Devananda's Eelam People's Democratic Party leads the ruling coalition in Jaffna.
Suresh Premachandran, a member of the Tamil National Alliance - seen as a front for the rebels - said the elections were just a government show.
"The Tamil people do not want an election at this time when hundreds of thousands of their relatives are held in government camps," he said.
Around 250,000 Tamils displaced by the war are still being held in camps guarded by the military, despite the government's promise to resettle 80 per cent of them by the end of the year.
David Chater, Al Jazeera's correspondent reporting from Valaichenai, in the eastern Batticoloa region - one of the areas where the displaced Tamils are being held - says many are sceptical about the elections.

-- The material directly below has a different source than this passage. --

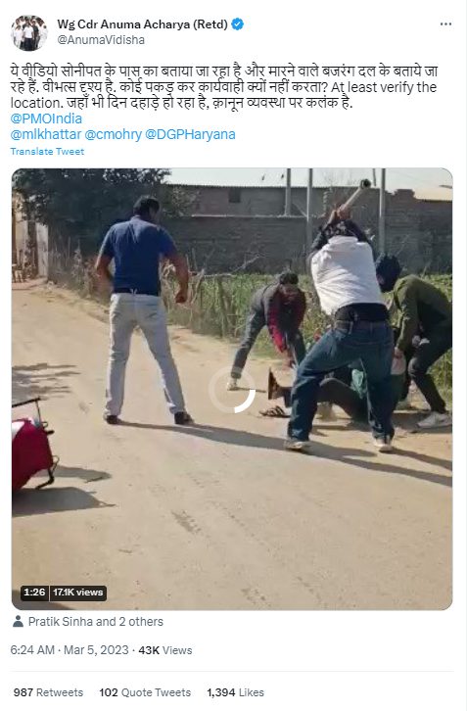
Task: Click Translate Tweet link
Action: click(x=47, y=152)
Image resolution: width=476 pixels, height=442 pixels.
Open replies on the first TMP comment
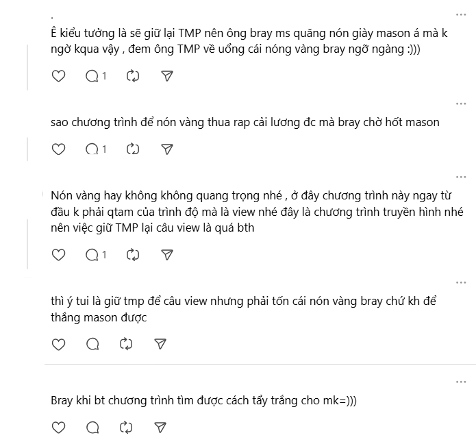click(95, 76)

"The voting is not important to most people in these Tamil areas in the east of Sri Lanka, they don't even care about what's happening in the North ... all that those released from IDP camps want is peace," our correspondent said.
"Some refugees that have come from the IDP camps have told me that they had no idea the elections were going on anywhere near them ... as for what they feel about their future - they are happy to be alive," he said.
Though the campaign was relatively peaceful, few people seemed engaged, said Keerthi Tennakoon, the national organiser of the Campaign for Free and Fair Elections.
A poll taken late last month by the Centre for Policy Alternatives, a public policy group, showed that 67 per cent of eligible voters in Jaffna were either undecided or refused to say for whom they would vote.
|More than 250,000 Tamil refugees are stuck in government-run camps [Reuters]
"They are not showing any enthusiasm for the elections," Tennakoon said.
Paris-based Reporters Without Borders said the decision to bar the media "dashes any hope of a transparent election".
The elections in the north are the first in the towns since 1998, and are aimed at entrenching civilian administrations there after years of violence caused by the war with the LTTE.
Neil DeVotta, a professor of political science at Wake Forest University in the United States, told Al Jazeera the elections "bode well for democracy" in the wake of the Tamil Tiger defeat.
"People are finally able to elect their leaders to the local councils ... but the intimidating tactics that have accompanied the campaigning means it has not been very free and fair thus far," he said.